Foi publicado muito recentemente (25 fevereiro) o Estatuto da Pessoa Idosa, um marco importante no nosso país, que vive um envelhecimento demográfico acelerado.
A proporção de cidadãos com mais de 65 anos continua a crescer, pressionando o atual modelo de proteção social, que precisa de respostas urgentes e eficazes, mas também inovadoras.
Viver mais tempo deveria ser sinónimo de conquista, tranquilidade e dignidade. No entanto, para muitos idosos em Portugal, com reformas baixas e custos de habitação elevados, a longevidade está a transformar-se num desafio diário de sobrevivência financeira, correndo o risco de se converter num elevado risco de vulnerabilidade social e económica.
Mas será o Estatuto da Pessoa Idosa, indubitavelmente um passo importantíssimo suficiente para se enfrentar os desafios do presente e garantir que viver mais não significa viver pior?
Reformas baixas: quando trabalhar uma vida inteira não chega
Os números são claros e preocupantes:
- Metade dos pensionistas recebe menos de 462 € por mês, embora a média global ronde 645 € (Banco de Portugal, dados de 2024);
- Cerca de 804 000 reformados (40 % do total) vivem apenas com a pensão mínima;
- As mulheres continuam a receber, em média, pensões significativamente inferiores às dos homens, refletindo desigualdades acumuladas ao longo da vida ativa.

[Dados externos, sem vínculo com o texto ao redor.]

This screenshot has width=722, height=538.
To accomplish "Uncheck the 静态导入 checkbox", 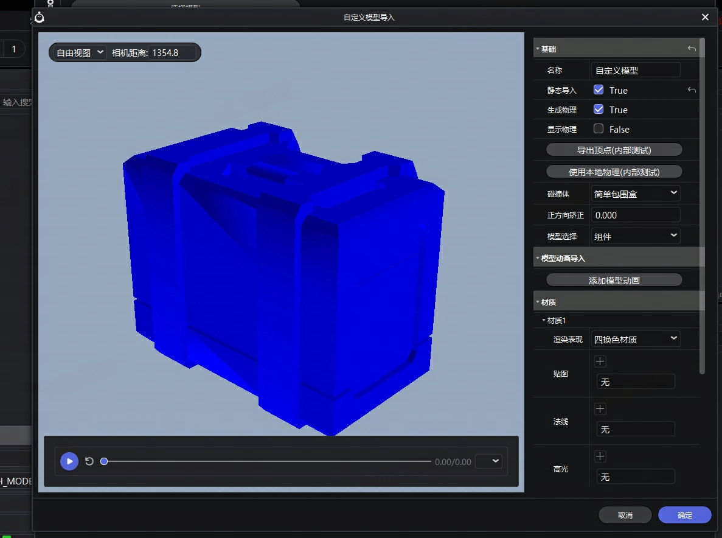I will tap(599, 90).
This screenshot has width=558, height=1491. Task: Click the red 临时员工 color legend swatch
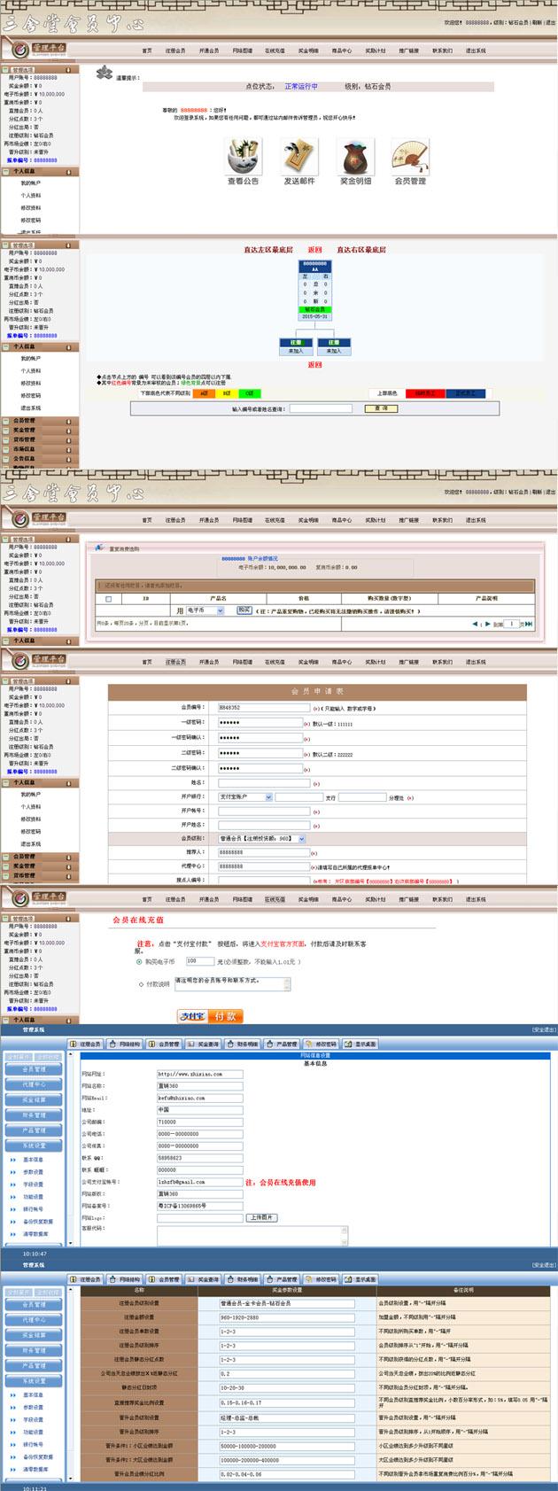(425, 392)
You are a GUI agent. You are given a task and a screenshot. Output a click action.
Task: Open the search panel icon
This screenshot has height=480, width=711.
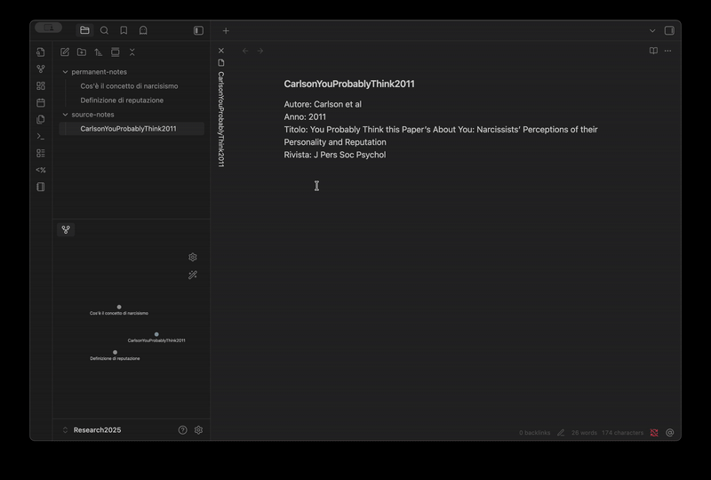click(x=104, y=30)
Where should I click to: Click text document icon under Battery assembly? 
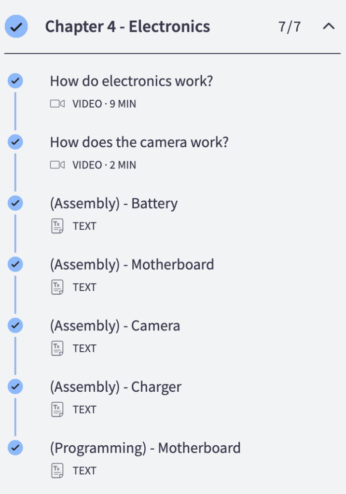click(57, 226)
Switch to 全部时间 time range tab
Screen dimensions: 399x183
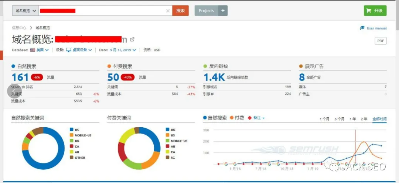[379, 119]
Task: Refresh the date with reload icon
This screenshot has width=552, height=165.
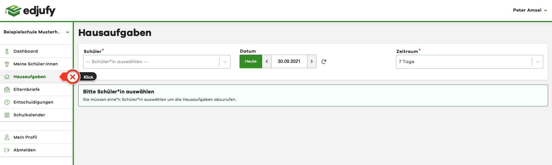Action: point(324,61)
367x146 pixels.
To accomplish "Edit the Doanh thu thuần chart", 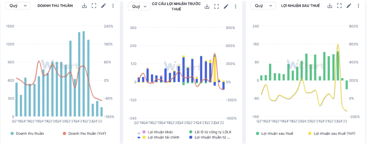I will tap(103, 6).
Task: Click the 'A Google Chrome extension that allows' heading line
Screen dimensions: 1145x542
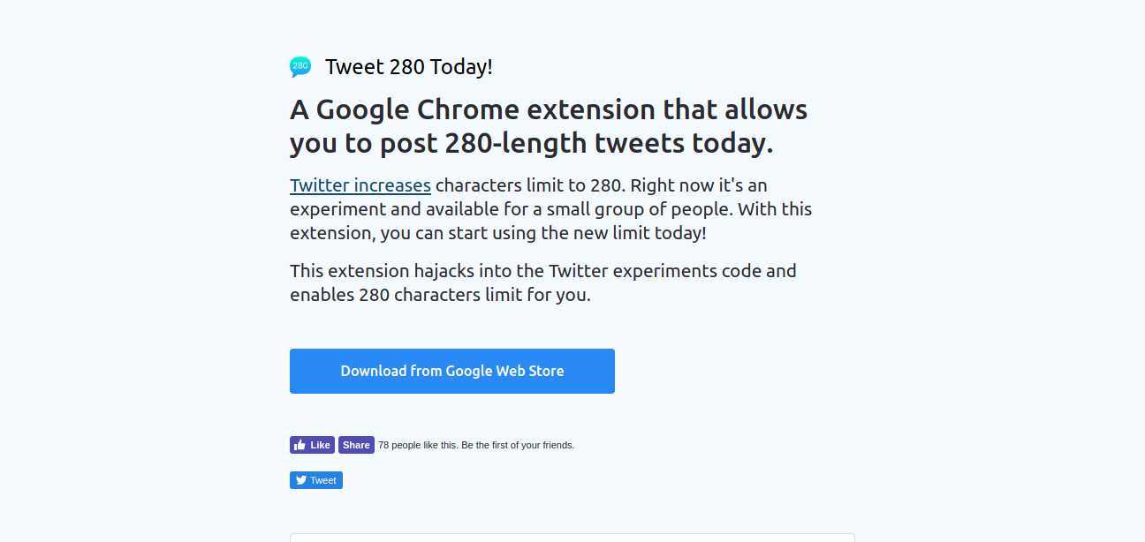Action: point(549,110)
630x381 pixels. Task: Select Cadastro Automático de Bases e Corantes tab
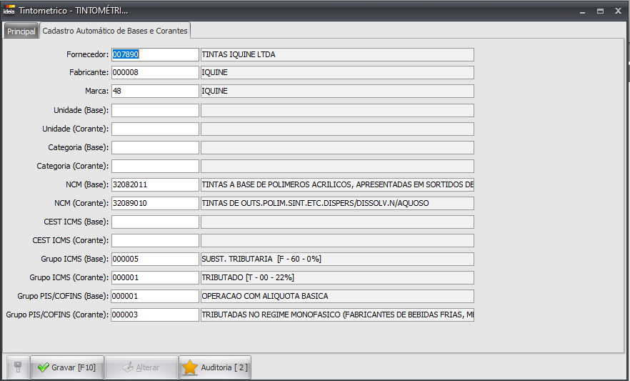tap(115, 31)
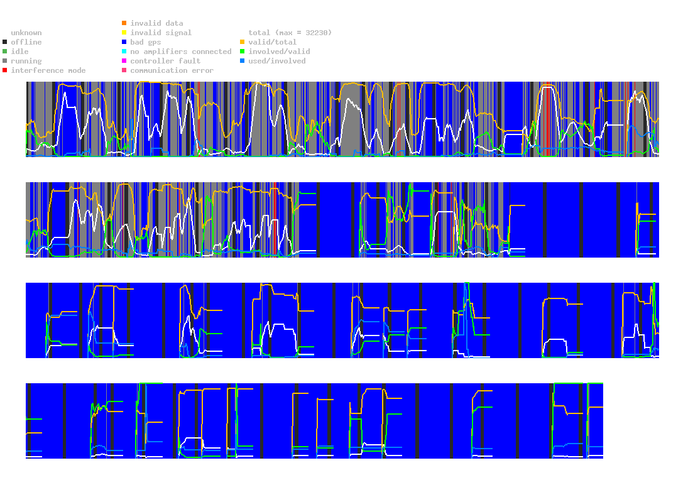688x480 pixels.
Task: Click the used/involved legend text
Action: 277,61
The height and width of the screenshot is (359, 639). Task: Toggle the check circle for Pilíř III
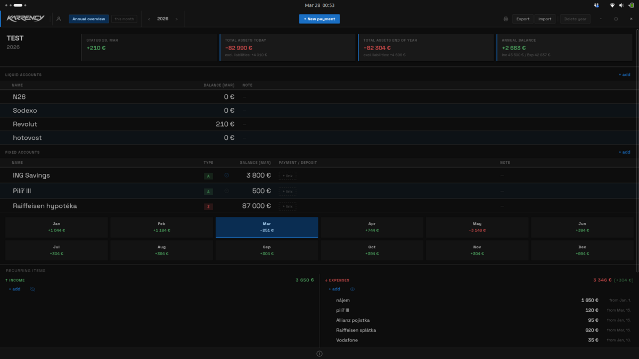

Estes valores contrapõem-se de forma intensa aos custos da vida diária, muitas vezes passando por um dilema cruel entre aquecer a casa ou comprar medicamentos, por exemplo, refletindo uma discrepância preocupante entre as necessidades reais dos idosos e o seu rendimento disponível.
Habitação: O custo que esmaga o orçamento
A habitação é hoje um dos maiores fatores de risco económico para os idosos.
Nas grandes cidades, a taxa de esforço para aquisição de casa ultrapassa os 50 % do rendimento disponível.
No mercado de arrendamento, rendas entre 1 300 € e 1 800 € por um T1 em Lisboa, por exemplo, tornam-se completamente incomportáveis face a pensões médias inferiores a 600 €.
Nos últimos 10 anos, os preços das casas aumentaram quase quatro vezes mais do que os salários.
Mesmo quem vive em casa própria não está imune: IMI, condomínio, obras de manutenção, eficiência energética e contas de serviços representam encargos pesados para rendimentos limitados.
Para muitos idosos, a casa, que deveria ser sinónimo de segurança, torna-se fonte de ansiedade financeira.
O Estatuto da Pessoa Idosa: Um marco necessário, mas insuficiente
O novo Estatuto da Pessoa Idosa introduz garantias relevantes, nomeadamente:
- Reforço do acesso a cuidados de saúde;
- Proteção contra a discriminação;
- Reconhecimento formal de direitos sociais.
Contudo, a proteção financeira continua pouco densificada. O diploma:
- Não define mecanismos específicos que promovam o complemento do rendimento e elevem as reformas às necessidades mínimas de subsistência;
- Não estabelece um programa estrutural de habitação acessível, especificamente orientado para idosos de baixos rendimentos;
- Não reforça suficientemente a proteção contra práticas financeiras agressivas, crédito inadequado ou pressões imobiliárias.
Sem instrumentos económicos concretos, o Estatuto corre o risco de ser mais simbólico do que transformador.
Garantir que se vive melhor é uma responsabilidade coletiva.